Kritik atas Pertanggungjawaban Pengurus Korporasi dalam RKUHP
Kolom

Kritik atas Pertanggungjawaban Pengurus Korporasi dalam RKUHP

Menyamakan begitu saja antara korporasi dan pengurus korporasi, menunjukkan kegagalan untuk melihat bahwa korporasi dan pengurusnya merupakan dua subjek hukum yang berbeda.

Bacaan 6 Menit
Prof. Andri G. Wibisana. Foto: Istimewa
Prof. Andri G. Wibisana. Foto: Istimewa

Beberapa waktu lalu, saya membuat sebuah tulisan berjudul “Kritik atas Rumusan Pertanggungjawaban Korporasi dalam RKUHP” (Kompas, 24 Oktober 2022). Tulisan tersebut memaparkan kritik terhadap RKUHP karena merumuskan pertanggungjawaban korporasi hanya berdasarkan teori identifikasi (identification theory) dan pertanggungjawaban pengganti (vicarious liability), dan gagal memasukkan dasar pertanggungjawaban korporasi atas dasar kesalahan korporasi (corporate fault).

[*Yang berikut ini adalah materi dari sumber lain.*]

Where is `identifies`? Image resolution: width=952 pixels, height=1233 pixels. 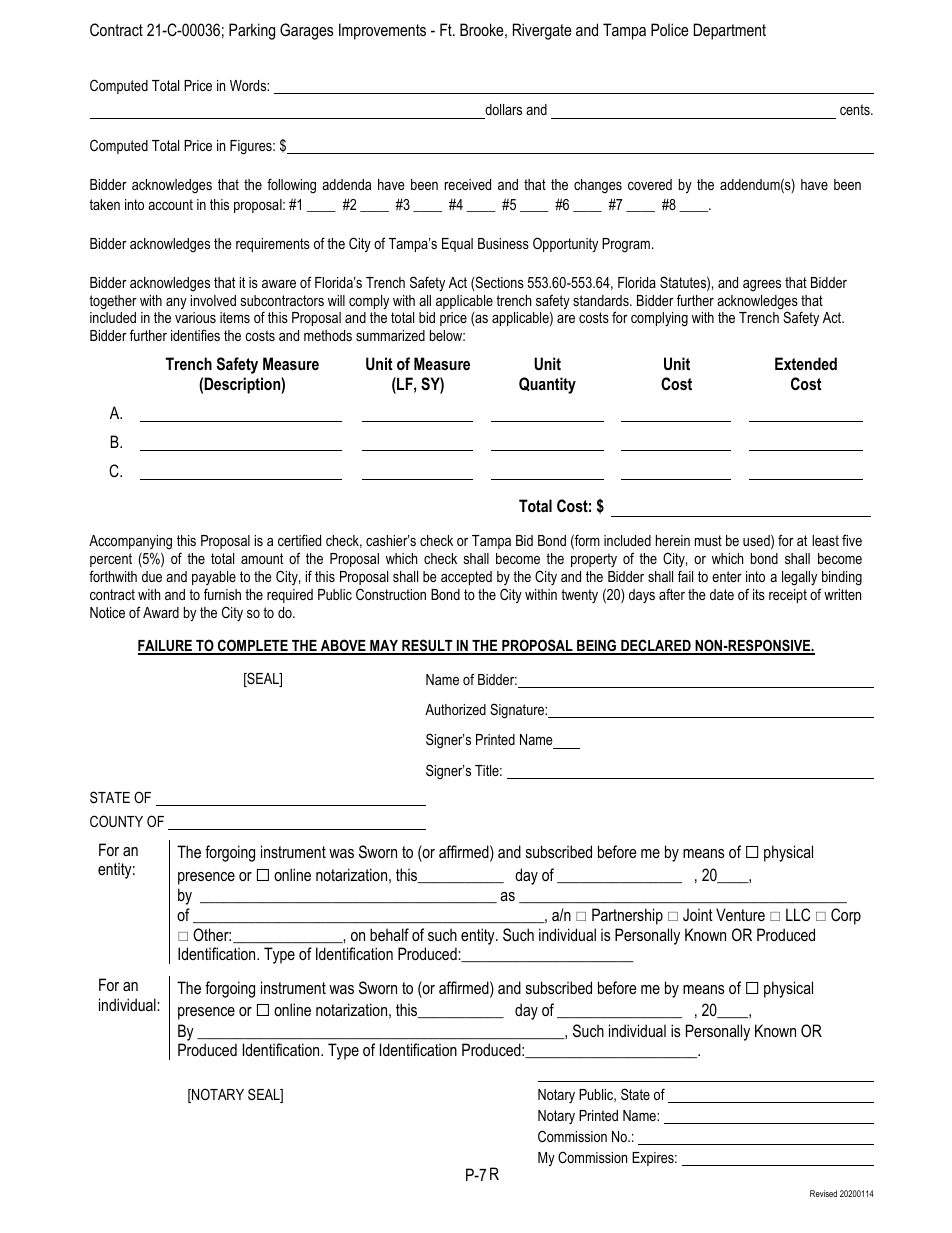
identifies is located at coordinates (195, 335).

Tulisan kali ini dimaksudkan sebagai kritik terhadap rumusan lain dari RKUHP yang tidak kalah bermasalahnya, yaitu rumusan RKUHP terkait pertanggungjawaban dari pengurus korporasi. 

Pasal 37 RKUHP menyatakan “Dalam hal ditentukan oleh Undang-Undang, Setiap Orang dapat: ...b. dimintai pertanggungjawaban atas tindak pidana yang dilakukan oleh orang lain.” Penjelasan Pasal 37 huruf b mengatakan bahwa ketentuan ini merupakan bentuk pertanggungjawaban pengganti (vicarious liability) yang memungkinkan “pimpinan perusahaan yang bertanggung jawab atas perbuatan bawahannya.”

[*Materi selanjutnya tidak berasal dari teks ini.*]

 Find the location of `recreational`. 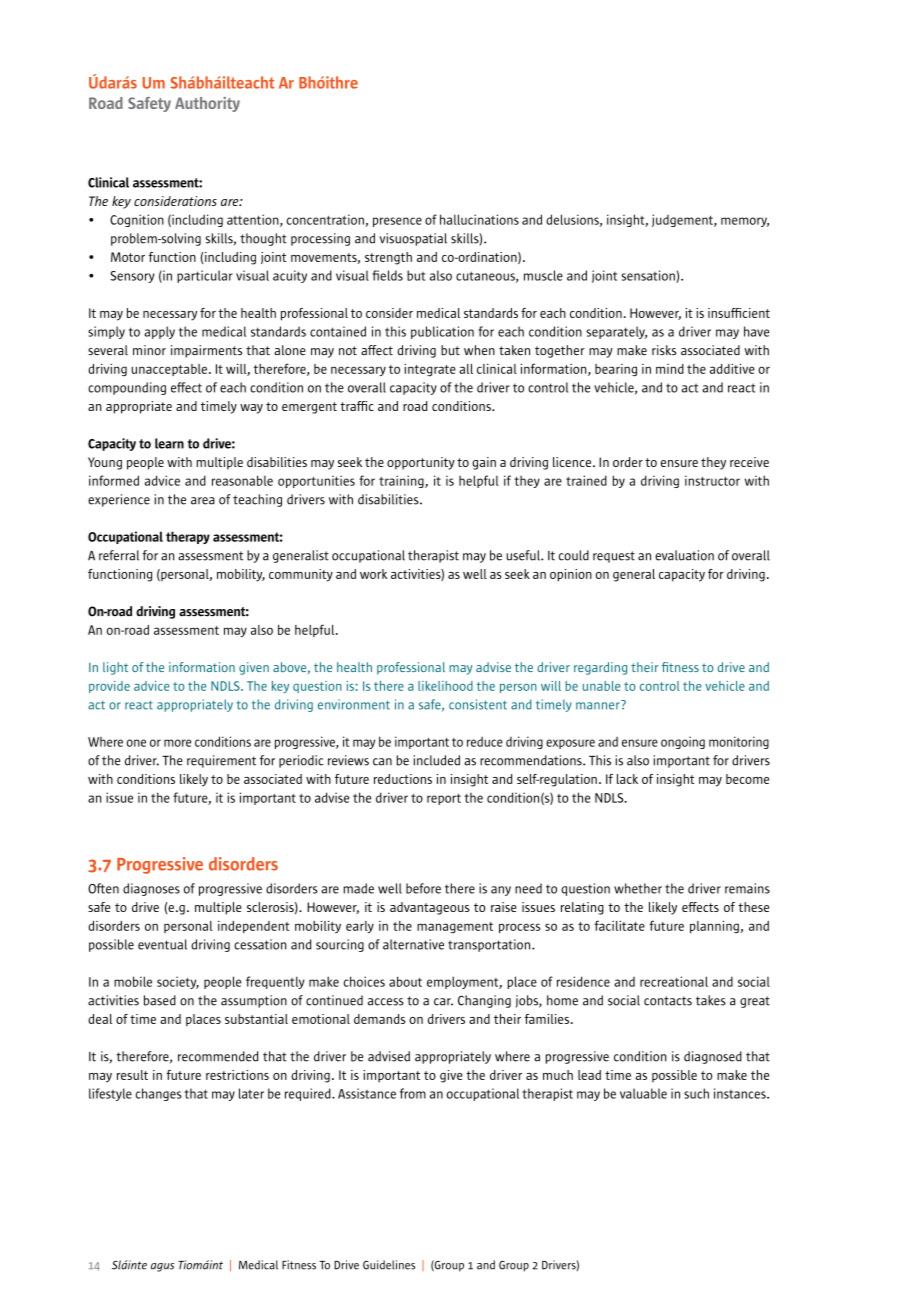

recreational is located at coordinates (674, 981).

Sementara itu, Penjelasan Pasal 48 RKUHP menyatakan bahwa jika terjadi tindak pidana korporasi, maka salah satu kemungkinan pertanggungjawaban yang dapat terjadi adalah “Korporasi sebagai pelaku tindak pidana dan pengurus yang bertanggung jawab.” Lebih jauh Penjelasan ini menyatakan pula bahwa “jika suatu tindak pidana dilakukan oleh dan untuk suatu Korporasi maka penuntutannya dapat dilakukan dan pidananya dapat dijatuhkan terhadap Korporasi sendiri, atau Korporasi dan pengurusnya, atau pengurusnya saja.”

Tulisan ini akan menunjukkan bagaimana rumusan di atas telah dipraktikkan di dalam beberapa putusan terkait pencemaran lingkungan. Kesimpulannya mengejutkan: pelanggaran HAM melalui pengadilan. Pelanggaran yang terjadi ini akan memperoleh dasar hukum, karena RKUHP justru memungkinkan adanya pemidanaan seseorang atas perbuatan pidana orang lain, sebagaimana diatur dalam Pasal 37 dan Penjelasan Pasal 48 RKUHP.

Baca juga:

Pemenjaraan atas Perbuatan Orang Lain

Di dalam beberapa kasus lingkungan, terdapat beberapa putusan di mana pengadilan menjatuhkan pidana badan (penjara atau kurungan) kepada seorang pengurus, meskipun pengurus ini tidak pernah diadili. Di perkara Nomor 228/Pid.Sus/2013/PN.PLW, terdakwa adalah PT API, yang selama persidangan diwakili oleh Sdr. TKY, seorang direktur.